Task to complete —
Reproduce verbatim the lines of the material from the line with "At what (x,y)" to the line with "(580, 395).", including both of those lines. Leave the pictures out of your reply.

Dataset extract —
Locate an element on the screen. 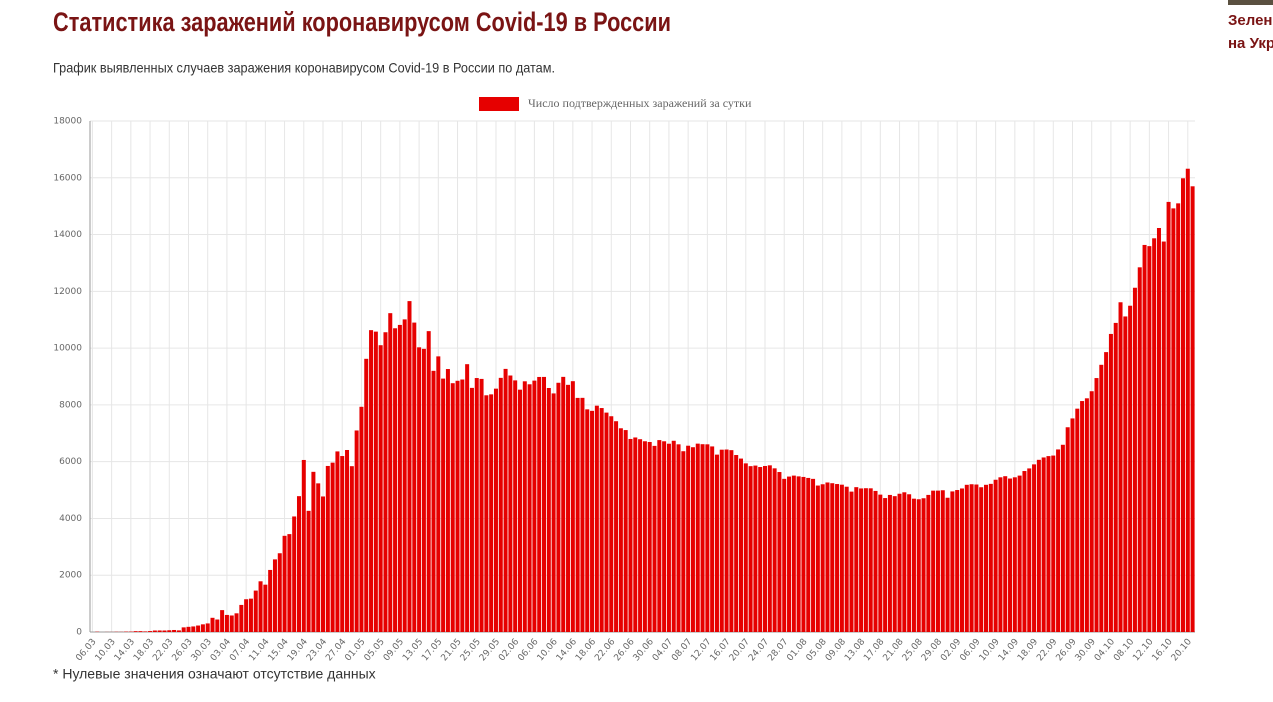 The image size is (1273, 702). x-tick-label: 22.03 is located at coordinates (163, 650).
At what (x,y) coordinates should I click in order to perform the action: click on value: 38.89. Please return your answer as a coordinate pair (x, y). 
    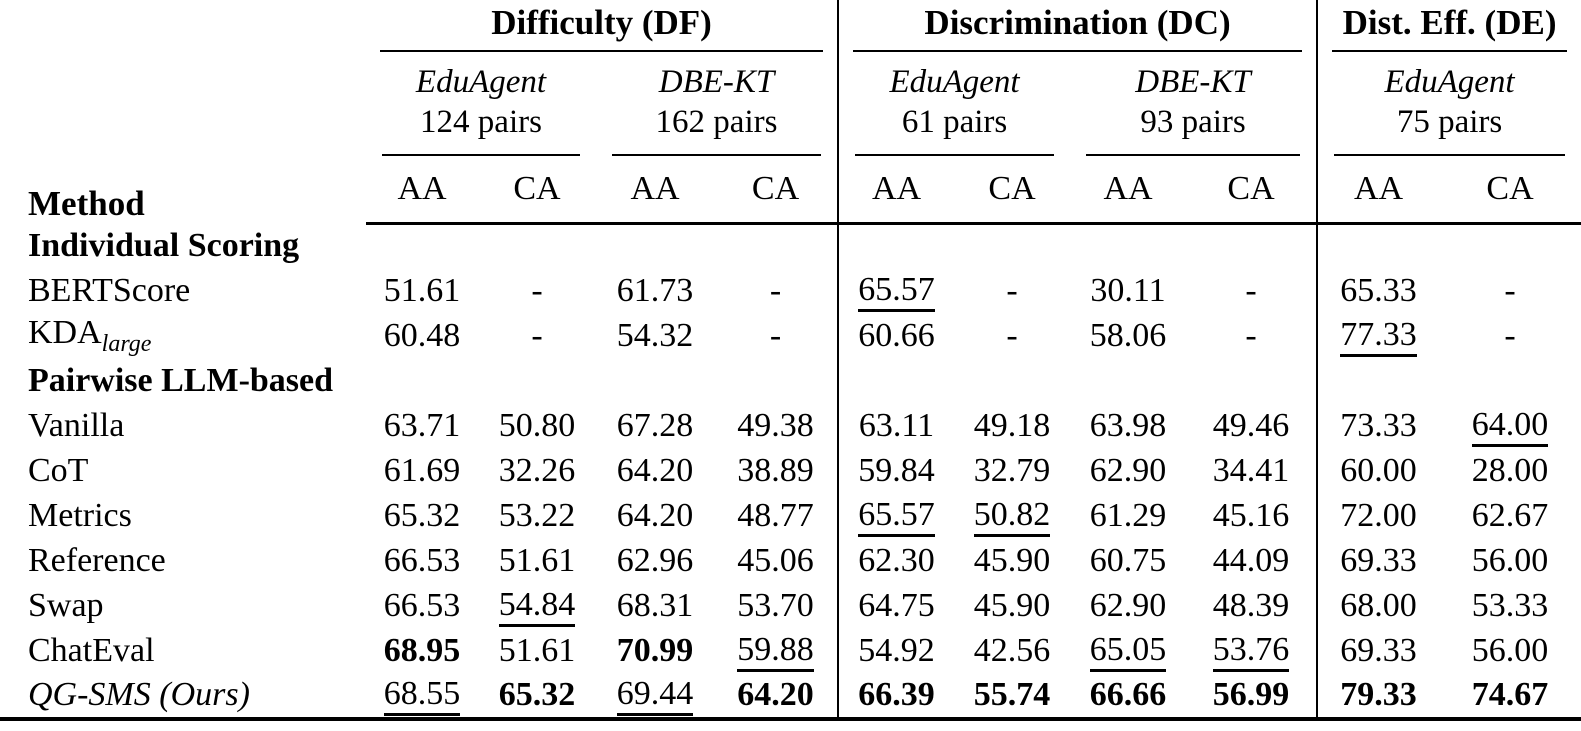
    Looking at the image, I should click on (776, 470).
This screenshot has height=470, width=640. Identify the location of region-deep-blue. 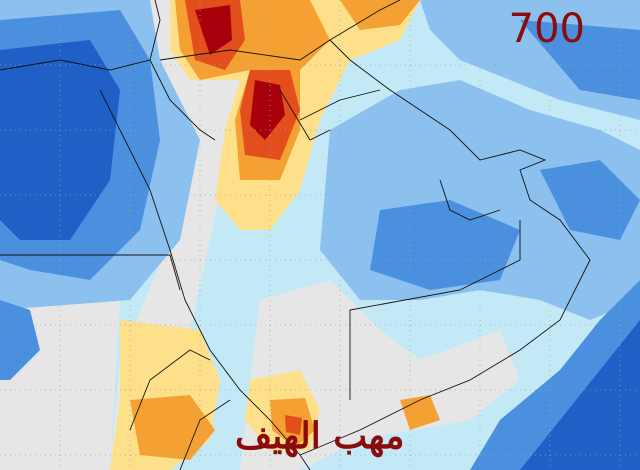
(580, 395).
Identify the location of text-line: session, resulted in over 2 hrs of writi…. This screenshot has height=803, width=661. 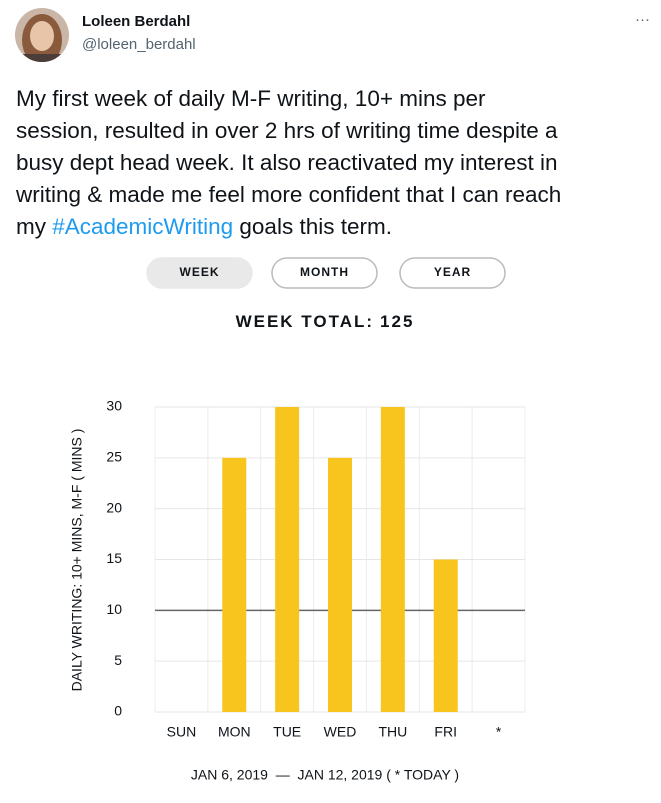
(287, 130).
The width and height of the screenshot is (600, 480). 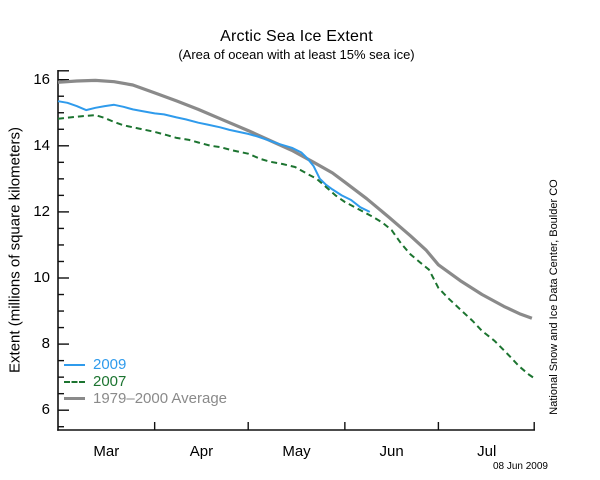 I want to click on y-tick-label-10: 10, so click(x=42, y=278).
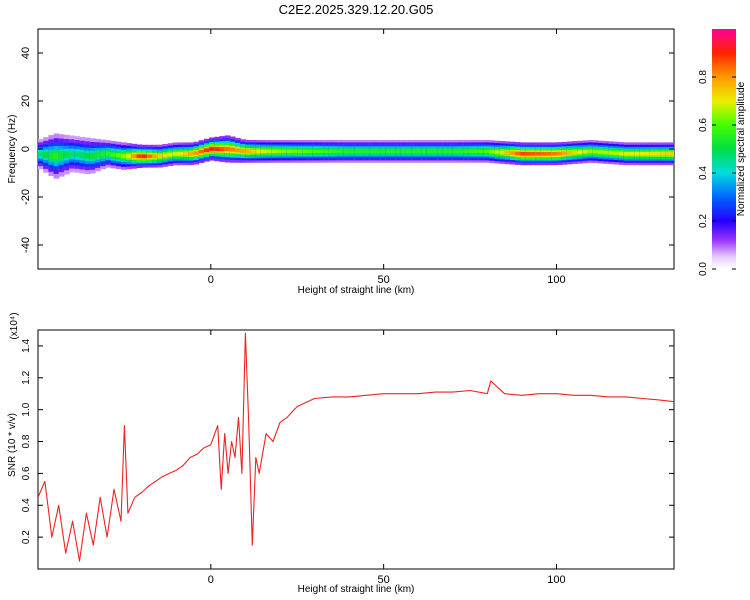  Describe the element at coordinates (356, 10) in the screenshot. I see `figure-title: C2E2.2025.329.12.20.G05` at that location.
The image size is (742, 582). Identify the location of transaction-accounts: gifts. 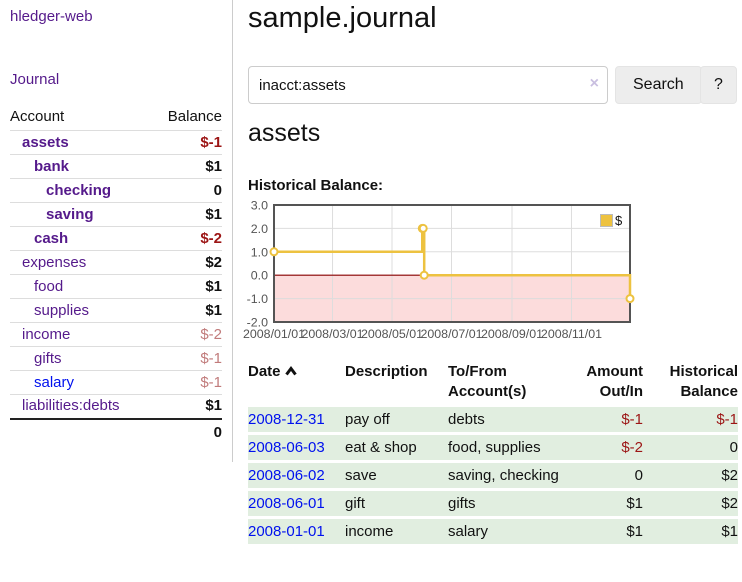
(506, 504).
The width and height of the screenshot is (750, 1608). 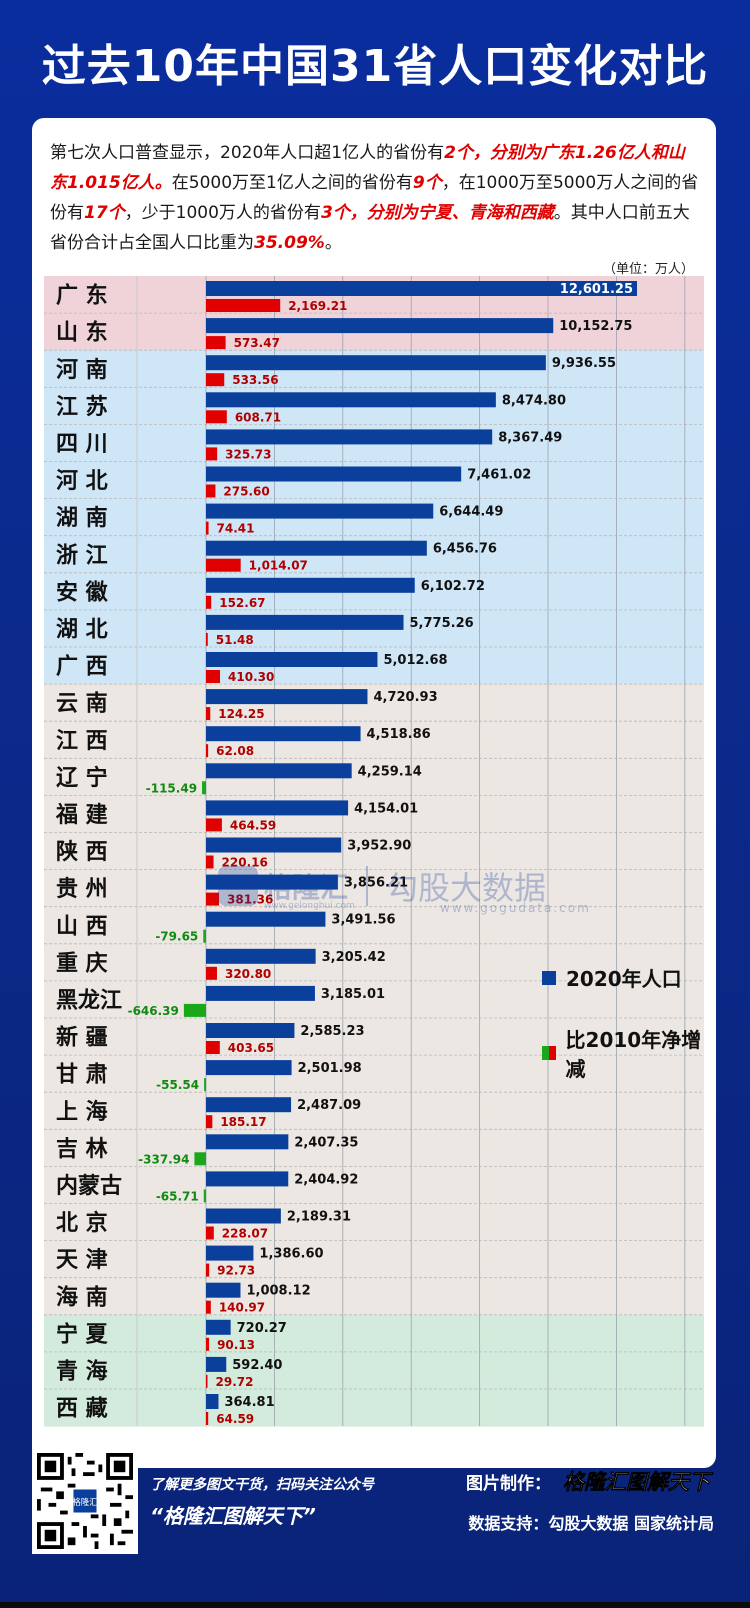 I want to click on watermark-brand-1: 格隆汇, so click(x=306, y=888).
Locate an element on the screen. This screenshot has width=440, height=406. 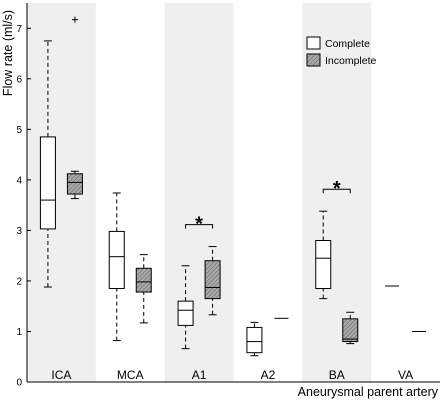
box-incomplete-mca is located at coordinates (144, 289).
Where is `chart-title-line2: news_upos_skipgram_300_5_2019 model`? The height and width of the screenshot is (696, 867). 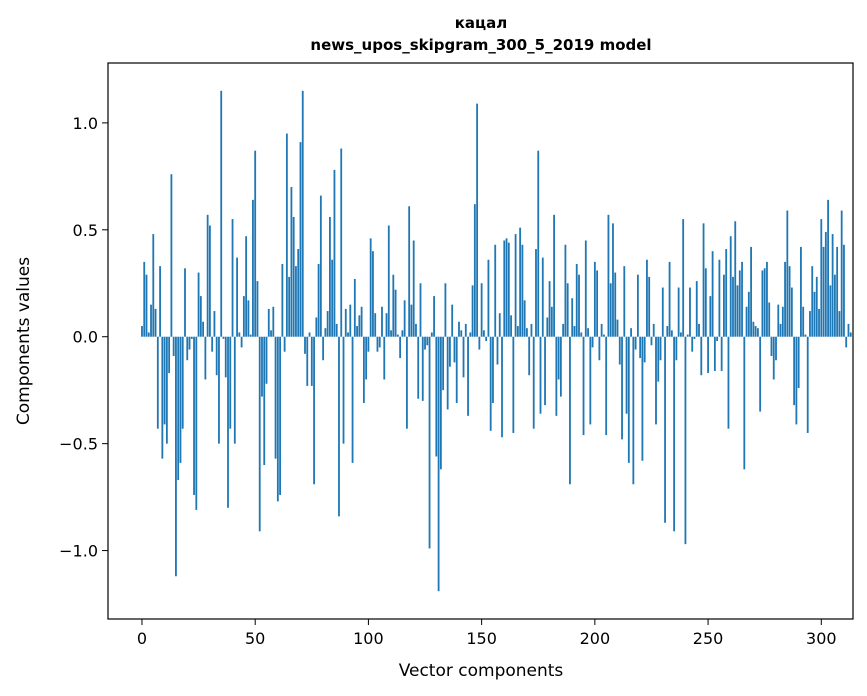 chart-title-line2: news_upos_skipgram_300_5_2019 model is located at coordinates (480, 45).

Written answer —
At what (x,y) coordinates should I click in order to perform the action: click on value: 38.89. Please return your answer as a coordinate pair (x, y). 
    Looking at the image, I should click on (776, 470).
This screenshot has height=470, width=640. Identify the location of region-deep-blue. 
(580, 395).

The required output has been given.